Texto extraído:
══════════

Ludwig Klaes fue otro filósofo de la vida orgánica contra el pensamiento abstracto. Para él, la dicotomía principal se daba entre la Vida y el Espíritu ("Leben und Geist"). La vida se encuentra aplastada por el espíritu abstracto. Klages nació en la Alemania del Norte, pero emigró, como estudiante, a Munich, donde gastó su tiempo libre en las tabernas de Schwabing, el distrito donde se reunían los artistas y los poetas (y donde todavía se reúnen). Fue amigo del poeta Stephan Georg y un estudioso de las más originales figuras de Schwabing, como el filósofo Alfred Schuler, quien creía ser la reencarnación de un colono romano en la Germania de las orillas del Rhin. Schuler tenía un genuino sentido del teatro. Solía disfrazarse con la toga de los emperadores romanos, admiraba a Nerón y montaba representaciones recordando la audiencia del antiguo mundo grecorromano. Pero más allá de su vida de fantasía, Schuler adquirió una importancia cardinal en filosofía por su hincapié en la idea de "Entlichtung", es decir, la desaparición gradual de la Luz desde los tiempos de la antigua Ciudad-Estado griega y la Italia romana. No hay progreso en la historia, sino todo lo contrario, la Luz se va desvaneciendo, al igual que la libertad del ciudadano libre a la hora de elegir su propio destino. Hannah Arendt y Walter Benjamin, desde la izquierda de la postura conservadora-liberal, se inspiraron en esta idea y la adaptaron a diferentes audiencias. El mundo moderno es el mundo de la completa oscuridad, donde existen pocas esperanzas de encontrar de nuevo períodos donde "ser-iluminados", a menos de dar con personalidades carismáticas, como Nerón, dedicado al arte y a los modos dionisíacos de la vida, que nos introduzcan en una nueva era de esplendor, la cual habría de durar sólo como la bendita estación de la primavera. Klages desarrolló las ideas de Schuler, quien nunca escribió un libro completo, después de su muerte en 1923, debido a una operación mal preparada. Klages, justo antes de la Primera Guerra Mundial, pronunció un famoso discurso en la colina de Hoher Meissner, en la Alemania central, frente a la asamblea de los "Wandervogel", el movimiento de la juventud. Este discurso tenía en título de "El Hombre y la Tierra", y puede ser visto como el primer manifiesto orgánico-ecologista, claro y compresible, no obstante sus sólidos fondos filosóficos.

══════════

Extracto de datos:

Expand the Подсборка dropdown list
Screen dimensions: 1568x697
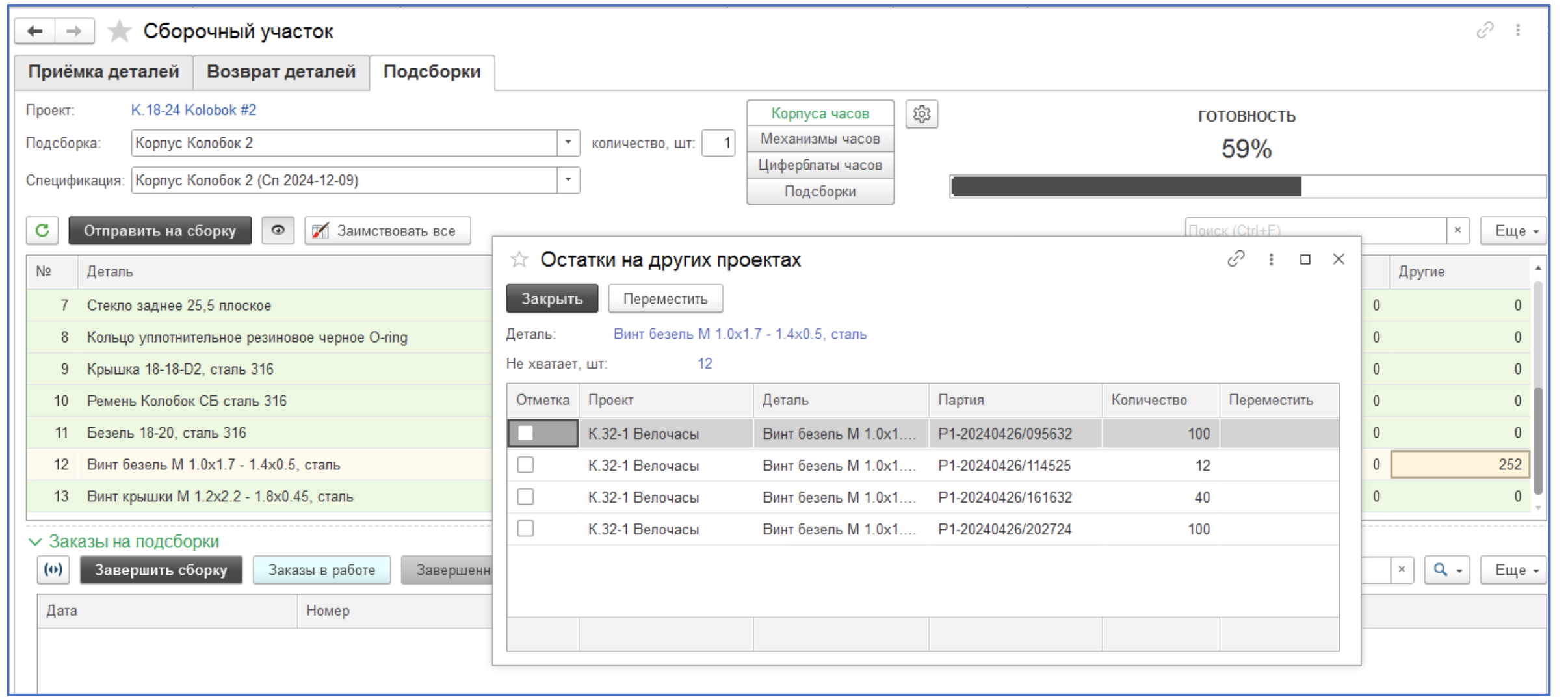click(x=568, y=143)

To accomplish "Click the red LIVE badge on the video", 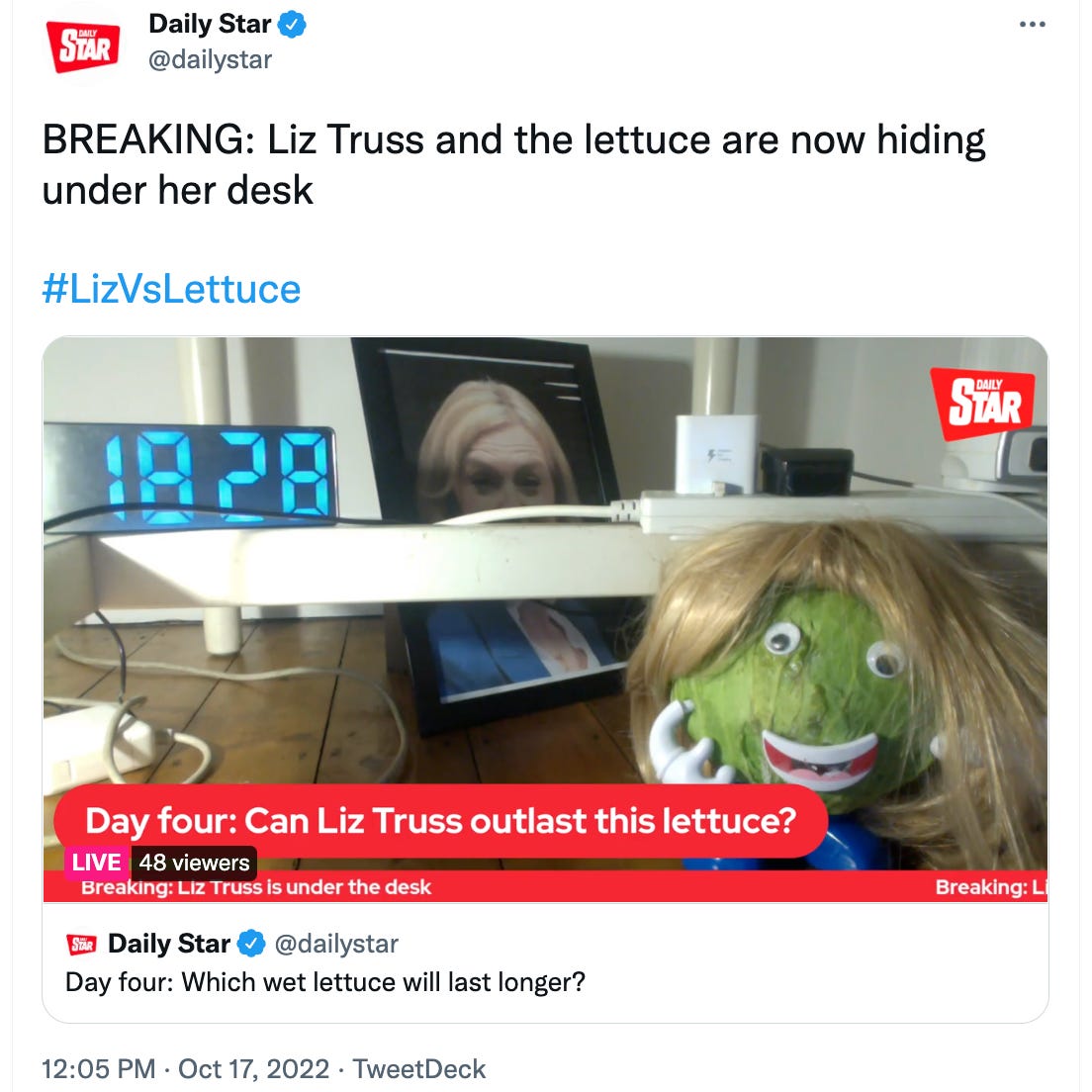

══════════

Tareas del ejercicio:
A. Contesta estas preguntas sobre el texto acerca de la filosofía de la vida:
(i) ¿En qué distrito de Munich se reunían los artistas y los poetas?
(ii) ¿Qué palabra alemana usaba Schuler para la desaparición gradual de la Luz?
(iii) ¿Qué título tenía el discurso pronunciado en la colina de Hoher Meissner?
B. Sigue escribiendo el texto sobre la filosofía de la vida a partir de su última frase.

Resultados del ejercicio:
A.
(i) Schwabing.
(ii) "Entlichtung".
(iii) "El Hombre y la Tierra".

B.
Carl Schmitt empezó su carrera como profesor de derecho en 1921, aun cuando vivió hasta la respetable edad de 97 años, escribiendo su último ensayo a los 91 años. No puedo enumerar todos los puntos importantes de la obra de Carl Schmitt en el curso de esta modesta entrevista. Resumámoslos diciendo que Schmitt desarrolló dos ideas fundamentales: la idea de la decisión en la vida política y la idea del "Gran Espacio". El arte de dar forma a la política, el arte de una buena figura política, reside en la decisión, no en la discusión. El líder ha de tomar decisiones en orden a guiar, proteger y desarrollar la comunidad política. La decisión no es dictatorial, como dicen ahora muchos liberales en estos tiempos de la corrección política. Al contrario: una personalización del poder es algo más democrático, en el sentido de que un rey, un emperador o un líder carismático es siempre una persona mortal. El sistema que impone eventualmente no es eterno, terminará muriendo como todo ser humano. Un sistema nomocrático, al contrario, trata de permanecer eterno, incluso cuando los eventos e innovaciones contradigan sus normas o principios. El segundo gran tema de los trabajos de Schmitt es la idea del "Grossraum", el Gran Espacio Europeo. Los poderes "fuera-del-espacio" estarían impedidos para intervenir en el cuerpo de este Gran Espacio. Schmitt quería aplicar en Europa el mismo principio que animó el presidente Monroe de los Estados Unidos: "América para los americanos". Schmitt podría compararse a los "continentalistas" norteamericanos, críticos con las intervenciones de Roosevelt en Europa y Asia. Los iberoamericanos también desarrollaron similares ideas continentalistas, y los imperialistas japoneses que hablaban del Gran Área del Pacífico. Schmitt dotó a esta idea del "Gran Espacio" de una fuerte base jurídica.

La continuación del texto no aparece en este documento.